** START Source extract **
My Favourite Mistakes (Cecilia Peartree)
Just to clarify things, these are my favourite, or at least most frequent writing mistakes. If I started on the other mistakes I’ve made over the course of my life, it would turn into a book and would be entitled ‘What Was She Thinking?’, my preferred title for an autobiography. I present the top five list here in no particular order.
Not usually a month of Sundays but sometimes several
Mondays one after the other, or a very long week at work for my characters, with
no weekend to look forward to at the end of it. This kind of thing often
strikes me when I do the very first read-through after getting to the end of a
draft, and it’s why I write down a chapter-by-chapter outline at this stage and
add the day of the week to each chapter heading, trying to iron out discrepancies as I
go along.
2.
Overuse of gestures / facial expressions
My characters tend to recycle the same gestures to such an
extent that they could be in danger of repetitive strain injuries from shrugging
their shoulders or nodding too much. Similarly with facial expressions. It’s
almost as if the wind had changed when they were staring, glaring or gazing,
and their faces were stuck like that for good.
3.
Rambling sentences that go on and on
without getting to the point and without any punctuation and end up taking up a
whole paragraph to describe the internal monologue of one character about what
they remember of looking at an old map several years before or whether they
should cook something for tea or go to the fish and chip shop.
4.
** END Source extract **
Stated task:
Resume the piece on favorite writing mistakes, picking up after its last line. The listing that comes next has no connection to the piece on writing mistakes.
** START Information provided **
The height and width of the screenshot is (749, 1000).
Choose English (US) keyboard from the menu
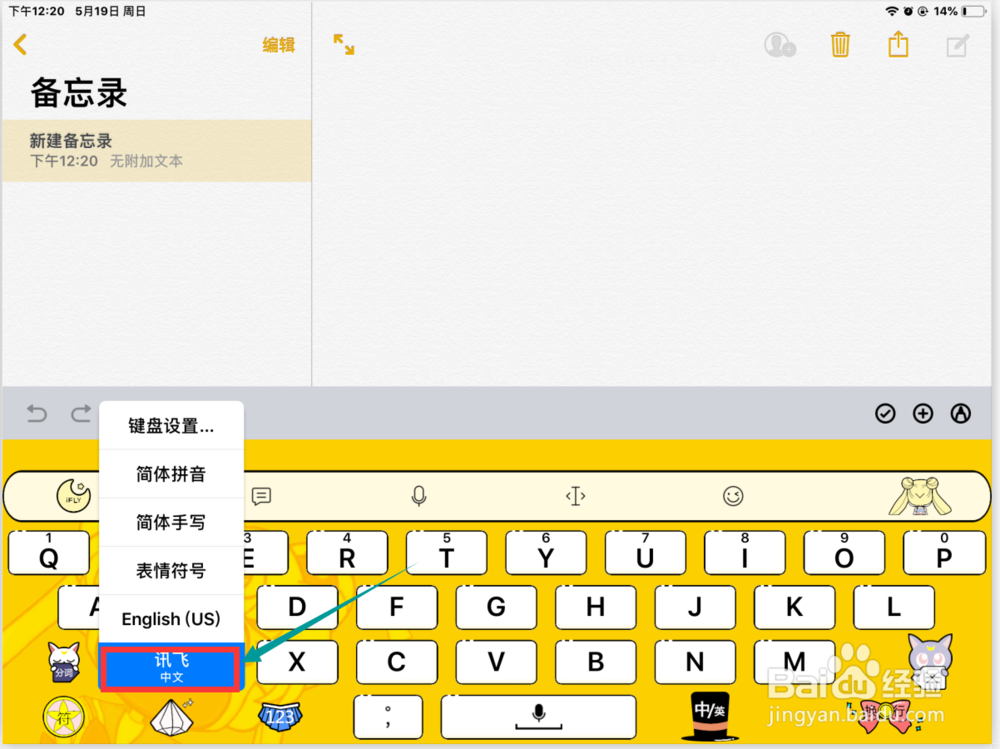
** END Information provided **
Answer to the task:
Continuity errors
These are many and varied, and range from not knowing which
character has already said what to whom, to unexpected and improbable changes
in characters’ names and appearances over the course of a novel. The ‘dog with
three names’ problem has only happened once as far as I can remember, and I
hope the same is true of the woman who had brown eyes in chapter one and blue
in chapter twenty-three. I try not to describe people’s appearances in too much
detail because of this kind of thing, but I’ve randomly ignored my self-imposed
rule when I start to picture someone as having green eyes, or red hair, or
whatever.
Continuity errors across a series are also problematic, and for my longest series, now running to 27 published novels and one in progress, I have an Excel file listing all the characters I can remember and whether they’ve been a murder victim or a perpetrator yet. Even despite this, I still found myself having to download a previous book in the series from my archives while writing book 28, just to find a character's last name.
5.
Losing a character
By this I mean that I introduce a character at or near
the start of the novel and then forget they even exist, which means that either
I have to think of something for them to do later in the story, or possibly
remove them altogether. In the novel I’m currently writing I have lost track of
a whole catering company, but I hope to be able to catch up with them before
the end.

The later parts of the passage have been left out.